TV networks are drawn to the shows because they are relatively inexpensive to produce.
“If it doesn’t work, you cancel it after three shows. You haven’t lost that much money,” said James Wiltz, a licensed psychologist in Indiana who has studied reality TV viewership. “But if you get 10 million viewers, you are making a lot of money and you don’t have to pay anybody for it.”
But what do viewers get out of it? Why do they love to watch these people misbehave?
For one thing, anything taboo always has a certain seductive quality, said Jim Taylor, a University of San Francisco professor who has studied reality television.
“Our inner baby wants to have a tantrum or go off on somebody else because they hurt our feelings, but typically in our society that type of behavior is not rewarded,” he said.
For others, the shows are aspirational.
“People fantasize about fame and fortune,” Wiltz said. “It’s interesting to see someone else who is just sort of a regular person become famous.”
That doesn’t mean reality TV is a positive distraction.
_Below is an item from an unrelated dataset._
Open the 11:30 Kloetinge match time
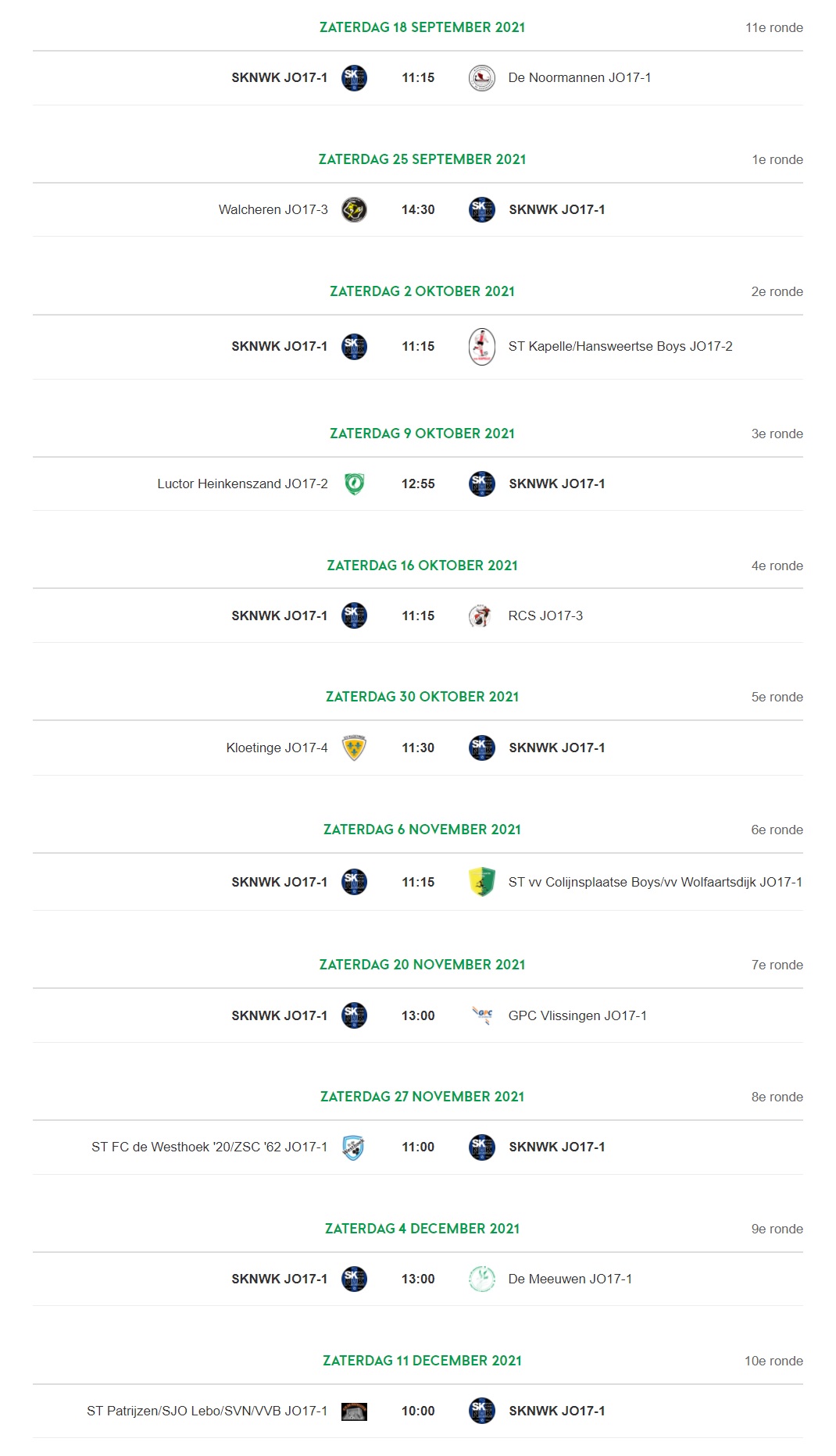This screenshot has width=836, height=1456. coord(418,748)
A growing body of research suggests watching people act like jerks on TV inspires others to be less kind or sympathetic. Call it the Kardashian effect. If TV consistently portrays people as selfish and uncouth, it basically sends the message that such behavior is acceptable and lucrative.
“Reality TV normalizes narcissism,” said Audrey Longson, a New Jersey psychiatrist who recently presented research at the American Psychiatric Association’s annual meeting linking bad behavior and reality TV viewership. “It’s alarming.”